◆ WHAT THE EXERCISE ASKS
Rewrite the listing below, replacing every occurrence of "How do I perform" with "How would I carry out" and leaving all other text unchanged.
-*-
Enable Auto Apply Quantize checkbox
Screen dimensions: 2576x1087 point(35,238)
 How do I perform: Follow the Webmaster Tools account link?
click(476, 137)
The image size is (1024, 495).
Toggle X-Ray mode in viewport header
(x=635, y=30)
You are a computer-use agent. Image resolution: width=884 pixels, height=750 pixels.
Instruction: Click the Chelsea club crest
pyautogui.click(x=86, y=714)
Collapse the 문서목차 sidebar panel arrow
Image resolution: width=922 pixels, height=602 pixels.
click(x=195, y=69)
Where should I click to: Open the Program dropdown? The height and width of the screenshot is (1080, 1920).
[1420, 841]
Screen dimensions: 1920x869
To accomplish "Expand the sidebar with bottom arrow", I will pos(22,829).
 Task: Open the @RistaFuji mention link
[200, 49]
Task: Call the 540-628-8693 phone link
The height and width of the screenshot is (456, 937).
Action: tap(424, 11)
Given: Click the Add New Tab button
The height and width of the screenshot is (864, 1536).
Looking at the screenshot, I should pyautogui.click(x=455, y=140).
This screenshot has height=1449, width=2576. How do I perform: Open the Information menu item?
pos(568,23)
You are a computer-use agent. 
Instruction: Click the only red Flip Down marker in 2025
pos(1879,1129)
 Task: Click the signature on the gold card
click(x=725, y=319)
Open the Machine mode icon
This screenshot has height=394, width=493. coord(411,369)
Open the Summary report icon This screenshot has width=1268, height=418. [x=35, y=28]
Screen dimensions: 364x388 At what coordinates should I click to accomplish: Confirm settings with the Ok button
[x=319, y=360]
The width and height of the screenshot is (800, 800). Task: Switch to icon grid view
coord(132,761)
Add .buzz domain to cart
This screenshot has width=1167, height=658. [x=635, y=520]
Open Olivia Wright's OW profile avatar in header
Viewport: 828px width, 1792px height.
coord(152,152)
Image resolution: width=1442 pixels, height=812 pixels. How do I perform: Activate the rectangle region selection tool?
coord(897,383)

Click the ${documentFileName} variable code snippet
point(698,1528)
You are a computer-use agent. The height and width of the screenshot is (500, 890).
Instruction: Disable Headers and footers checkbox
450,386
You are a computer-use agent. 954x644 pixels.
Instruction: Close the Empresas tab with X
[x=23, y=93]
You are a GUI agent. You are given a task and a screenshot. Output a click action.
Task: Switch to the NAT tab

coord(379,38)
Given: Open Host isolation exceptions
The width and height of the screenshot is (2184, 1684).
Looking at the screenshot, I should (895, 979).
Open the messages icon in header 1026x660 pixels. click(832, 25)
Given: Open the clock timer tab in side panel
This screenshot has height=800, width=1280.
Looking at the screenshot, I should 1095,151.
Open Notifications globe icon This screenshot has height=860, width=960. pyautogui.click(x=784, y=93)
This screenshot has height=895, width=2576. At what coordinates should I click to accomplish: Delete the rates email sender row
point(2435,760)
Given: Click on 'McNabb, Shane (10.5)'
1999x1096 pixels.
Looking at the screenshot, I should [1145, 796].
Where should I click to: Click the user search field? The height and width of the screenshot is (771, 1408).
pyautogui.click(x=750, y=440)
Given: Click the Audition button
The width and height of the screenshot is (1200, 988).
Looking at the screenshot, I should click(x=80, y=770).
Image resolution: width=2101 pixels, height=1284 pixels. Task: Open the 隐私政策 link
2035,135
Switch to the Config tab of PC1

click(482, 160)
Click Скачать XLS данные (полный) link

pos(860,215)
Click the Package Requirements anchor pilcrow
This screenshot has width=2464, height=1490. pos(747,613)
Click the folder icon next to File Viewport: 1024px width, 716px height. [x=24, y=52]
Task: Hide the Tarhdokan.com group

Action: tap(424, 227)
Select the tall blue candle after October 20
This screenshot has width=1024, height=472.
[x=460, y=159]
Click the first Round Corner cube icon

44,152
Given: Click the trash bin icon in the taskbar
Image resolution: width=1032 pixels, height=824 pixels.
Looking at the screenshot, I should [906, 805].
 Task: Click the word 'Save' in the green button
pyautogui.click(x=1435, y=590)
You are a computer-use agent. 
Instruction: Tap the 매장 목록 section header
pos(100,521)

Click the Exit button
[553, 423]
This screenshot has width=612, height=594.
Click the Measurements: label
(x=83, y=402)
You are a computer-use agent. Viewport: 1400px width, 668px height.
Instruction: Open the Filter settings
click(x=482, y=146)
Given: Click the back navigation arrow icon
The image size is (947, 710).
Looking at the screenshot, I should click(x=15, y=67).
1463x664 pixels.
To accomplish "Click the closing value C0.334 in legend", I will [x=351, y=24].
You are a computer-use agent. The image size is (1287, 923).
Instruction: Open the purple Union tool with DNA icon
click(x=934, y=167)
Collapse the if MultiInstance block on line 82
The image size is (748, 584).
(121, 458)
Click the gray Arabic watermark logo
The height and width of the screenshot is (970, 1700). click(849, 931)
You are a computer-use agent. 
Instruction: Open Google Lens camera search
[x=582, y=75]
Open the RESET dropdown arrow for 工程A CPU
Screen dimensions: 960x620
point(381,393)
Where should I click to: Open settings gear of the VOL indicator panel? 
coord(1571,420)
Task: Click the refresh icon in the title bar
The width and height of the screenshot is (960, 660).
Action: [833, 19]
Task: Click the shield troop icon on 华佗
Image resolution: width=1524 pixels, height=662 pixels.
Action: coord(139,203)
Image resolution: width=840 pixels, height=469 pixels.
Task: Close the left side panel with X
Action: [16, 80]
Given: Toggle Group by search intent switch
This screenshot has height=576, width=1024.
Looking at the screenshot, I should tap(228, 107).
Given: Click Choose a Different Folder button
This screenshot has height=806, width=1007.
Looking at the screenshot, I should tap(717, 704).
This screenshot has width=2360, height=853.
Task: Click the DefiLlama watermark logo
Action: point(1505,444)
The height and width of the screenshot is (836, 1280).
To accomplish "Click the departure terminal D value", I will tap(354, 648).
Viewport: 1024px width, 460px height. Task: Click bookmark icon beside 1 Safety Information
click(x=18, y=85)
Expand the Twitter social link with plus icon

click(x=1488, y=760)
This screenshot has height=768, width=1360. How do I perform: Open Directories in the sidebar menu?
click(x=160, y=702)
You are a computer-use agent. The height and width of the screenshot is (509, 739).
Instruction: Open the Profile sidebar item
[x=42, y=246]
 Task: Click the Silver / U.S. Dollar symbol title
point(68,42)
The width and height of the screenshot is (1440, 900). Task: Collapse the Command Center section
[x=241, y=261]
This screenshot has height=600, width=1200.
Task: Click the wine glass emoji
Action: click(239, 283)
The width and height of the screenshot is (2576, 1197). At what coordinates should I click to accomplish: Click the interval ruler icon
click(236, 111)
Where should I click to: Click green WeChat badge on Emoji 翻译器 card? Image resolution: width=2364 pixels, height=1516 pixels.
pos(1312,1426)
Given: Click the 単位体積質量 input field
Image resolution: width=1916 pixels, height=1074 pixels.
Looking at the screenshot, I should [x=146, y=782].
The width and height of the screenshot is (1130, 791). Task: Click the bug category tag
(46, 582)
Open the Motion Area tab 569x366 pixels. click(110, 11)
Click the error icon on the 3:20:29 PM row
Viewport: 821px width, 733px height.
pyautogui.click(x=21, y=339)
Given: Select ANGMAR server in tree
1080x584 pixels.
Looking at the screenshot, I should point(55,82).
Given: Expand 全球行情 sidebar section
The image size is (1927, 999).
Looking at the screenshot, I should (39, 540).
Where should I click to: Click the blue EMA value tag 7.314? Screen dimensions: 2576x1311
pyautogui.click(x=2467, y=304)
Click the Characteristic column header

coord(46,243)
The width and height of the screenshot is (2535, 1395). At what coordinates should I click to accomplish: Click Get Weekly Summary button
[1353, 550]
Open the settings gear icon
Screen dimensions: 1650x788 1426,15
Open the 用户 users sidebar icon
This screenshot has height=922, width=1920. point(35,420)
-*-
◆ REPLY
Enable Auto Apply Quantize checkbox
Screen dimensions: 2576x1087 point(35,238)
 How would I carry out: Follow the Webmaster Tools account link?
click(476, 137)
The image size is (1024, 495).
Toggle X-Ray mode in viewport header
(x=635, y=30)
You are a computer-use agent. Image resolution: width=884 pixels, height=750 pixels.
Instruction: Click the Chelsea club crest
pyautogui.click(x=86, y=714)
Collapse the 문서목차 sidebar panel arrow
Image resolution: width=922 pixels, height=602 pixels.
click(x=195, y=69)
Where should I click to: Open the Program dropdown? The height and width of the screenshot is (1080, 1920).
[1420, 841]
Screen dimensions: 1920x869
To accomplish "Expand the sidebar with bottom arrow", I will pos(22,829).
 Task: Open the @RistaFuji mention link
[200, 49]
Task: Call the 540-628-8693 phone link
The height and width of the screenshot is (456, 937).
Action: tap(424, 11)
Given: Click the Add New Tab button
The height and width of the screenshot is (864, 1536).
Looking at the screenshot, I should pyautogui.click(x=455, y=140).
This screenshot has height=1449, width=2576. How would I carry out: Open the Information menu item?
pos(568,23)
You are a computer-use agent. 
Instruction: Click the only red Flip Down marker in 2025
pos(1879,1129)
 Task: Click the signature on the gold card
click(x=725, y=319)
Open the Machine mode icon
This screenshot has height=394, width=493. coord(411,369)
Open the Summary report icon This screenshot has width=1268, height=418. [x=35, y=28]
Screen dimensions: 364x388 At what coordinates should I click to accomplish: Confirm settings with the Ok button
[x=319, y=360]
The width and height of the screenshot is (800, 800). Task: Switch to icon grid view
coord(132,761)
Add .buzz domain to cart
This screenshot has width=1167, height=658. [x=635, y=520]
Open Olivia Wright's OW profile avatar in header
Viewport: 828px width, 1792px height.
coord(152,152)
Image resolution: width=1442 pixels, height=812 pixels. How would I carry out: Activate the rectangle region selection tool?
coord(897,383)

Click the ${documentFileName} variable code snippet
point(698,1528)
You are a computer-use agent. The height and width of the screenshot is (500, 890).
Instruction: Disable Headers and footers checkbox
450,386
You are a computer-use agent. 954x644 pixels.
Instruction: Close the Empresas tab with X
[x=23, y=93]
You are a GUI agent. You are given a task and a screenshot. Output a click action.
Task: Switch to the NAT tab

coord(379,38)
Given: Open Host isolation exceptions
The width and height of the screenshot is (2184, 1684).
Looking at the screenshot, I should (895, 979).
Open the messages icon in header 1026x660 pixels. click(832, 25)
Given: Open the clock timer tab in side panel
This screenshot has height=800, width=1280.
Looking at the screenshot, I should 1095,151.
Open Notifications globe icon This screenshot has height=860, width=960. pyautogui.click(x=784, y=93)
This screenshot has height=895, width=2576. At what coordinates should I click to accomplish: Delete the rates email sender row
point(2435,760)
Given: Click on 'McNabb, Shane (10.5)'
1999x1096 pixels.
Looking at the screenshot, I should [1145, 796].
Where should I click to: Click the user search field? The height and width of the screenshot is (771, 1408).
pyautogui.click(x=750, y=440)
Given: Click the Audition button
The width and height of the screenshot is (1200, 988).
Looking at the screenshot, I should click(x=80, y=770).
Image resolution: width=2101 pixels, height=1284 pixels. Task: Open the 隐私政策 link
2035,135
Switch to the Config tab of PC1

click(482, 160)
Click Скачать XLS данные (полный) link

pos(860,215)
Click the Package Requirements anchor pilcrow
This screenshot has width=2464, height=1490. pos(747,613)
Click the folder icon next to File Viewport: 1024px width, 716px height. [x=24, y=52]
Task: Hide the Tarhdokan.com group

Action: tap(424, 227)
Select the tall blue candle after October 20
This screenshot has width=1024, height=472.
[x=460, y=159]
Click the first Round Corner cube icon

44,152
Given: Click the trash bin icon in the taskbar
Image resolution: width=1032 pixels, height=824 pixels.
Looking at the screenshot, I should [906, 805].
 Task: Click the word 'Save' in the green button
pyautogui.click(x=1435, y=590)
You are a computer-use agent. 
Instruction: Tap the 매장 목록 section header
pos(100,521)

Click the Exit button
[553, 423]
This screenshot has width=612, height=594.
Click the Measurements: label
(x=83, y=402)
You are a computer-use agent. Viewport: 1400px width, 668px height.
Instruction: Open the Filter settings
click(x=482, y=146)
Given: Click the back navigation arrow icon
The image size is (947, 710).
Looking at the screenshot, I should click(x=15, y=67).
1463x664 pixels.
To accomplish "Click the closing value C0.334 in legend", I will [x=351, y=24].
You are a computer-use agent. The image size is (1287, 923).
Instruction: Open the purple Union tool with DNA icon
click(x=934, y=167)
Collapse the if MultiInstance block on line 82
The image size is (748, 584).
(121, 458)
Click the gray Arabic watermark logo
The height and width of the screenshot is (970, 1700). click(849, 931)
You are a computer-use agent. 
Instruction: Open Google Lens camera search
[x=582, y=75]
Open the RESET dropdown arrow for 工程A CPU
Screen dimensions: 960x620
point(381,393)
Where should I click to: Open settings gear of the VOL indicator panel? 
coord(1571,420)
Task: Click the refresh icon in the title bar
The width and height of the screenshot is (960, 660).
Action: [833, 19]
Task: Click the shield troop icon on 华佗
Image resolution: width=1524 pixels, height=662 pixels.
Action: coord(139,203)
Image resolution: width=840 pixels, height=469 pixels.
Task: Close the left side panel with X
Action: [16, 80]
Given: Toggle Group by search intent switch
This screenshot has height=576, width=1024.
Looking at the screenshot, I should tap(228, 107).
Given: Click Choose a Different Folder button
This screenshot has height=806, width=1007.
Looking at the screenshot, I should tap(717, 704).
This screenshot has width=2360, height=853.
Task: Click the DefiLlama watermark logo
Action: point(1505,444)
The height and width of the screenshot is (836, 1280).
To accomplish "Click the departure terminal D value", I will tap(354, 648).
Viewport: 1024px width, 460px height. Task: Click bookmark icon beside 1 Safety Information
click(x=18, y=85)
Expand the Twitter social link with plus icon

click(x=1488, y=760)
This screenshot has height=768, width=1360. How would I carry out: Open Directories in the sidebar menu?
click(x=160, y=702)
You are a computer-use agent. The height and width of the screenshot is (509, 739).
Instruction: Open the Profile sidebar item
[x=42, y=246]
 Task: Click the Silver / U.S. Dollar symbol title
point(68,42)
The width and height of the screenshot is (1440, 900). Task: Collapse the Command Center section
[x=241, y=261]
This screenshot has height=600, width=1200.
Task: Click the wine glass emoji
Action: click(239, 283)
The width and height of the screenshot is (2576, 1197). At what coordinates should I click to accomplish: Click the interval ruler icon
click(236, 111)
Where should I click to: Click green WeChat badge on Emoji 翻译器 card? Image resolution: width=2364 pixels, height=1516 pixels.
pos(1312,1426)
Given: Click the 単位体積質量 input field
Image resolution: width=1916 pixels, height=1074 pixels.
Looking at the screenshot, I should [x=146, y=782].
The width and height of the screenshot is (1130, 791). Task: Click the bug category tag
(46, 582)
Open the Motion Area tab 569x366 pixels. click(110, 11)
Click the error icon on the 3:20:29 PM row
Viewport: 821px width, 733px height.
pyautogui.click(x=21, y=339)
Given: Select ANGMAR server in tree
1080x584 pixels.
Looking at the screenshot, I should point(55,82).
Given: Expand 全球行情 sidebar section
The image size is (1927, 999).
Looking at the screenshot, I should (39, 540).
Where should I click to: Click the blue EMA value tag 7.314? Screen dimensions: 2576x1311
pyautogui.click(x=2467, y=304)
Click the Characteristic column header

coord(46,243)
The width and height of the screenshot is (2535, 1395). At what coordinates should I click to accomplish: Click Get Weekly Summary button
[1353, 550]
Open the settings gear icon
Screen dimensions: 1650x788 1426,15
Open the 用户 users sidebar icon
This screenshot has height=922, width=1920. point(35,420)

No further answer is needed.